■ Selected passage:
-- BEGIN --

Small business owners and freelancers have a hard time staying on top of their finances. While it’s not always a priority, it’s vital for the health of your business that you remain aware of where and how you’re spending your money. Are you spending more than you are bringing in? You need to have a handle on this information.
That’s why the following three financial documents are so important. They can help you understand whether or not you’re bleeding money and how you can take the appropriate steps to fix the problem.
Cash Flow Statement
Your cash flow statement is probably the most important, and easiest to understand, financial document in your possession.
The reason? It shows you how much cash your business has generated and how much you’ve used over an accounting period — usually every month or even quarterly. In other words, it helps you determine the trends in your cash management so that your business can stay afloat by meeting all of its financial obligations.
A cash flow statement includes:
- Cash inflows like sales, loans, and investments.
- Cash outflows like your monthly business expenses and purchases such as new equipment.

-- END --

■ Set tasks:
1 - Which cash inflows does the passage on small business finances list as examples?
2 - Could you print the part of the passage on small business finances between "That’s why the" and "its financial obligations.", inclusive?

■ Supplied entries:
-- BEGIN --

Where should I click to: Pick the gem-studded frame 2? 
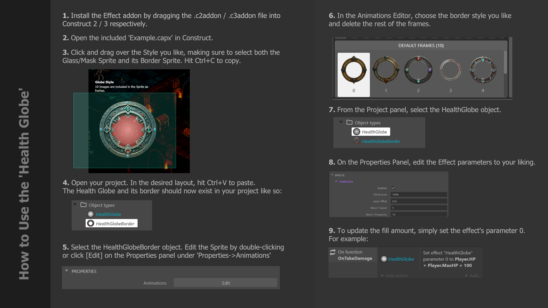tap(418, 70)
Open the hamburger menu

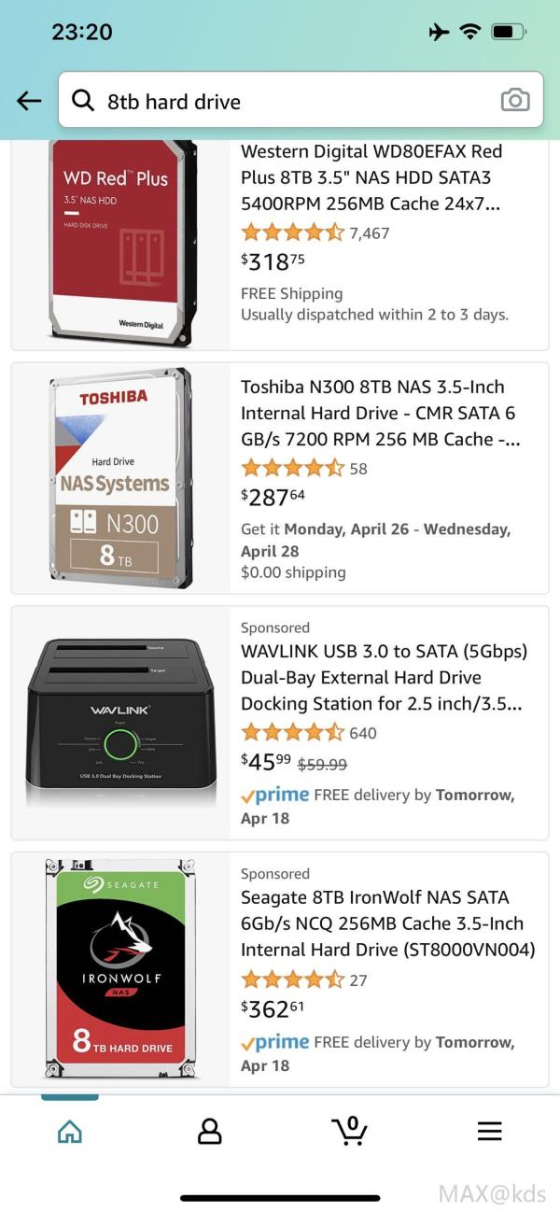tap(490, 1131)
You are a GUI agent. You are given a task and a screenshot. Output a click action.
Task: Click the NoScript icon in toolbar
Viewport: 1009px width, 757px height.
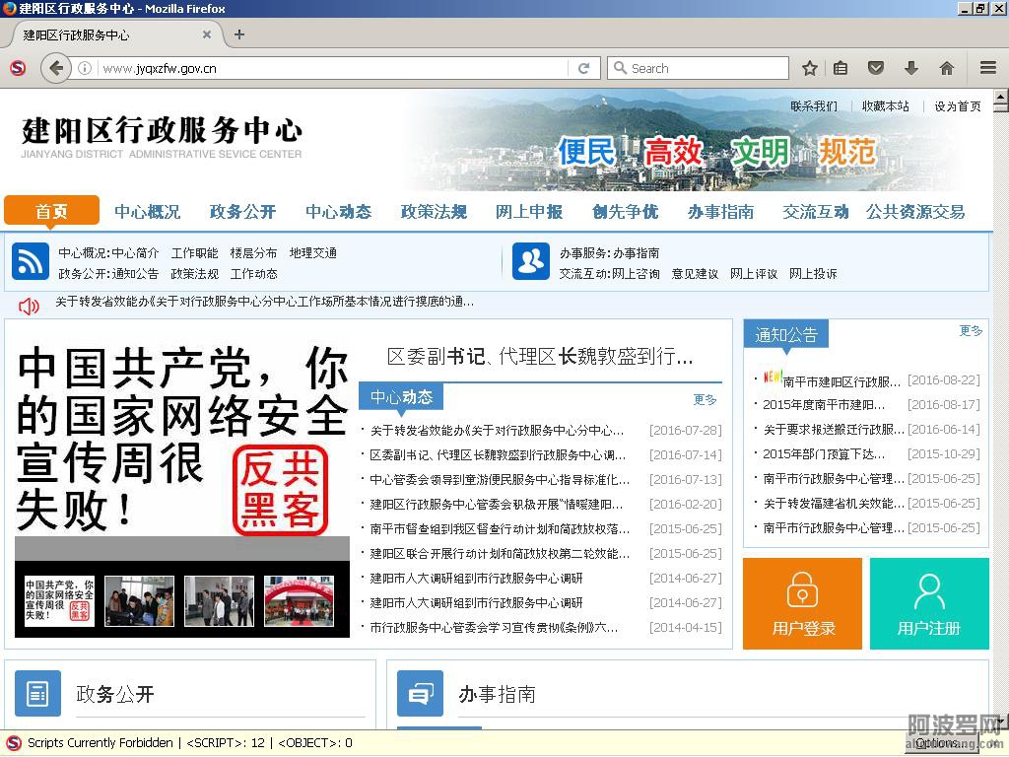[17, 68]
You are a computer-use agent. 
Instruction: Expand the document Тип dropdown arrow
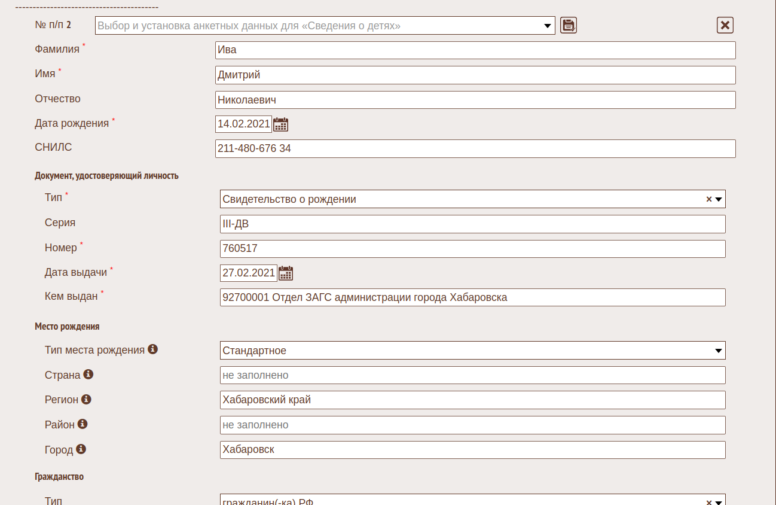point(719,199)
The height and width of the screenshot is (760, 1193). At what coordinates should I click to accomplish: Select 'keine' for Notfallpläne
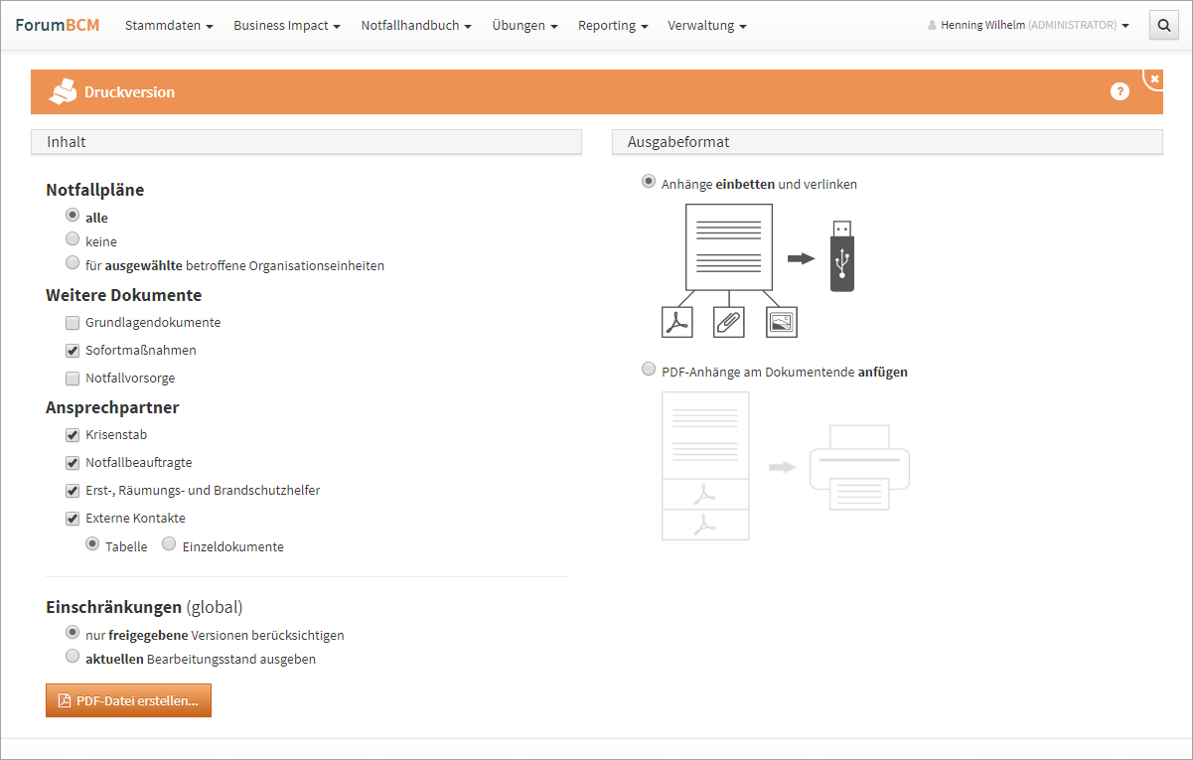click(73, 239)
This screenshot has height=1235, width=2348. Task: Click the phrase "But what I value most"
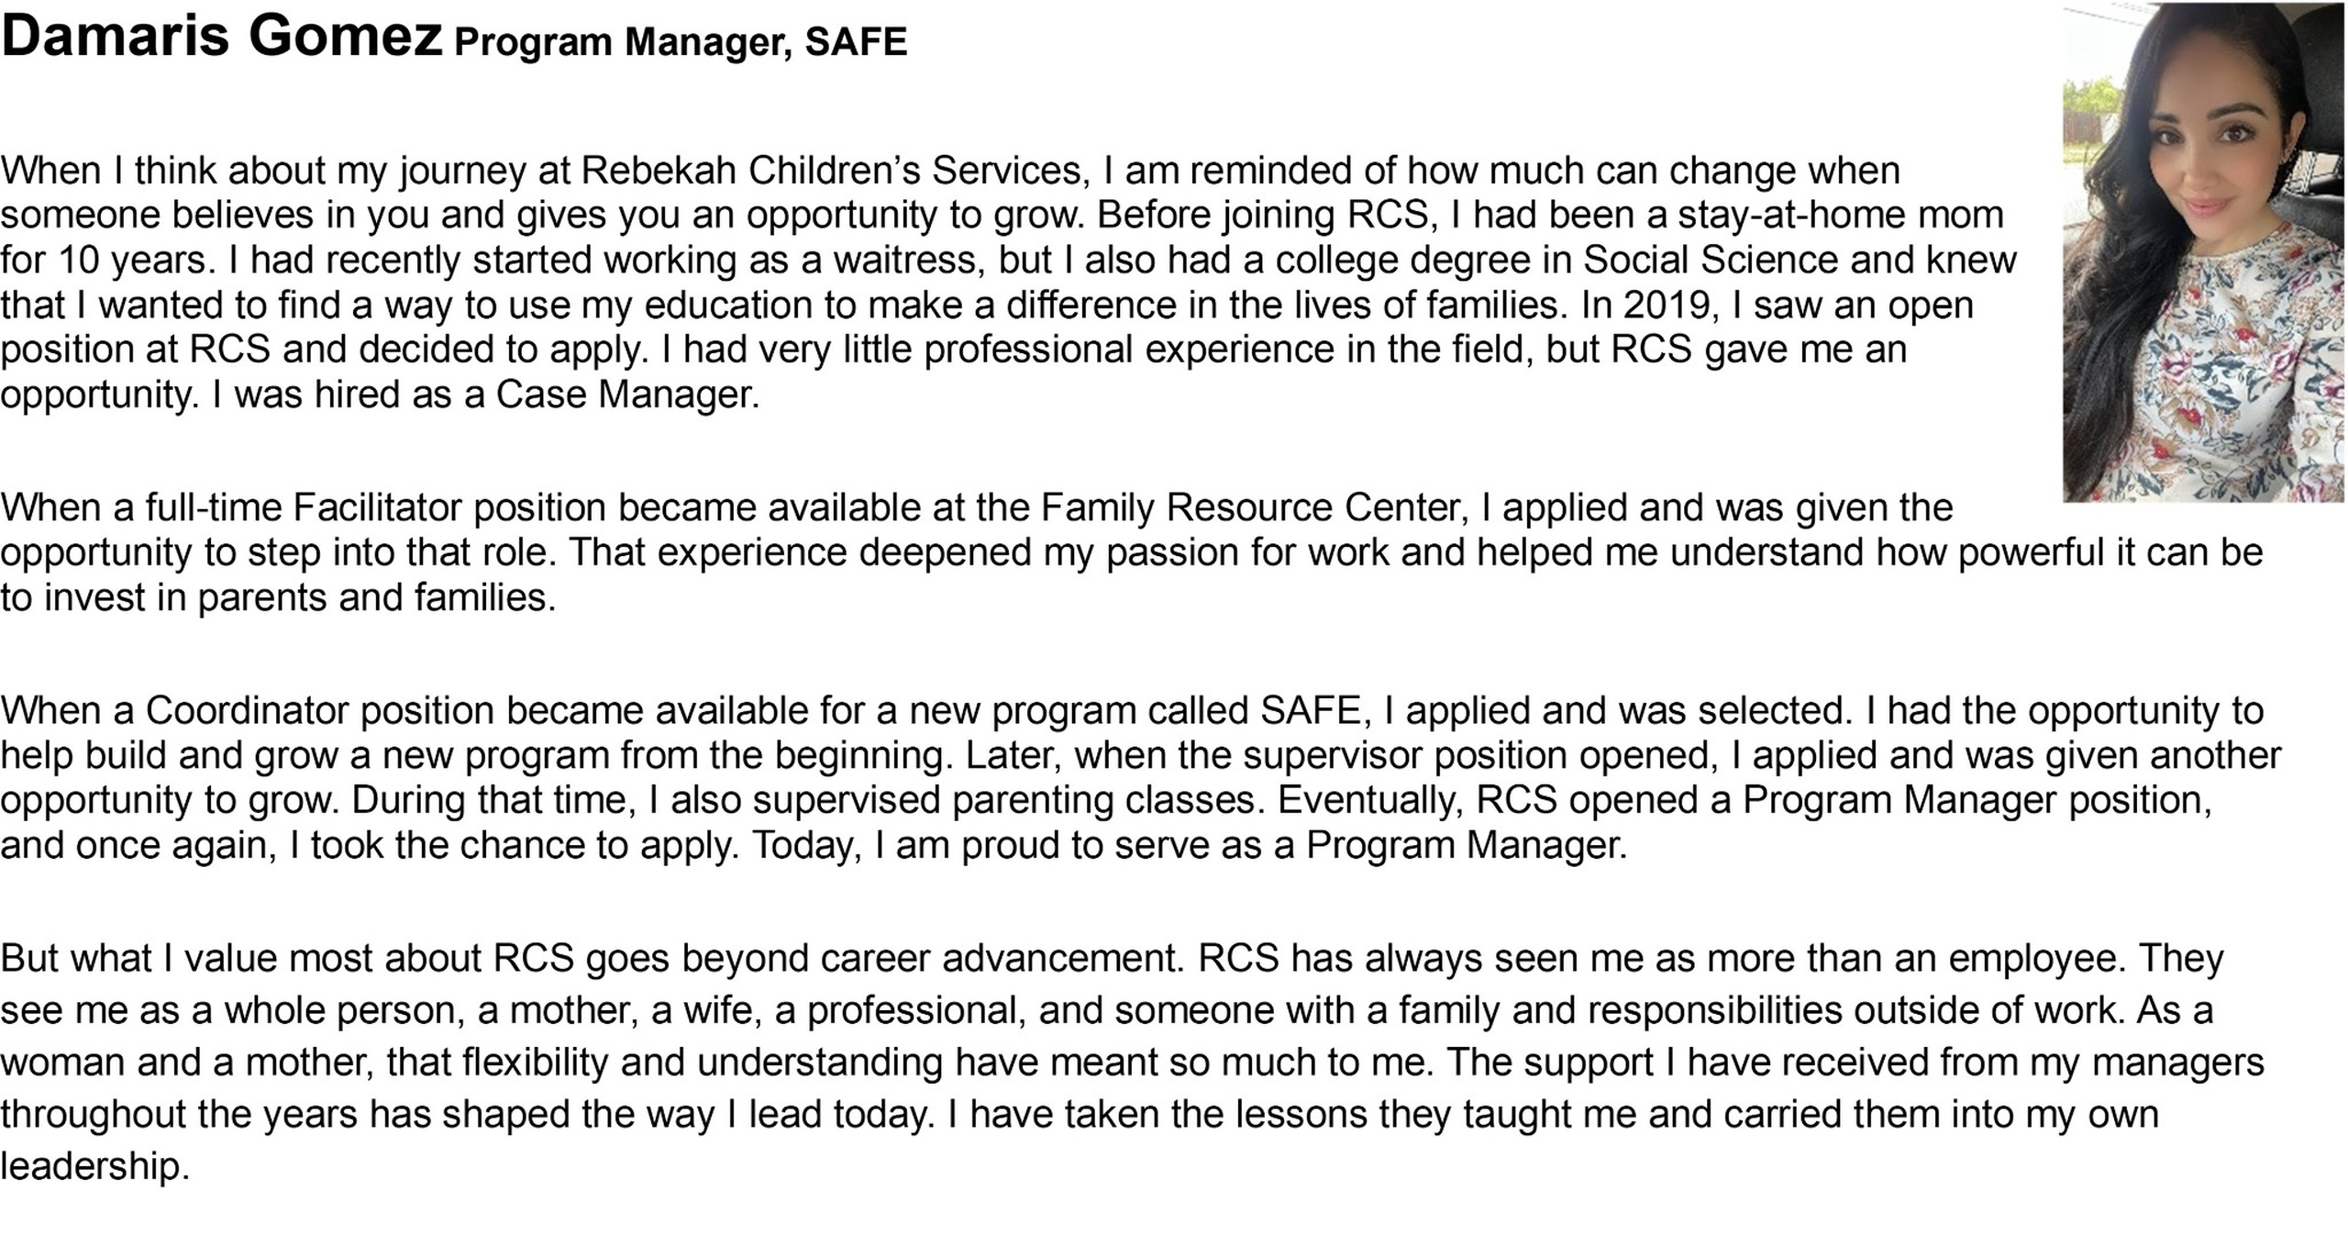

-- END --

■ Expected responses:
1 - Sales, loans, and investments.

2 -
That’s why the following three financial documents are so important. They can help you understand whether or not you’re bleeding money and how you can take the appropriate steps to fix the problem.
Cash Flow Statement
Your cash flow statement is probably the most important, and easiest to understand, financial document in your possession.
The reason? It shows you how much cash your business has generated and how much you’ve used over an accounting period — usually every month or even quarterly. In other words, it helps you determine the trends in your cash management so that your business can stay afloat by meeting all of its financial obligations.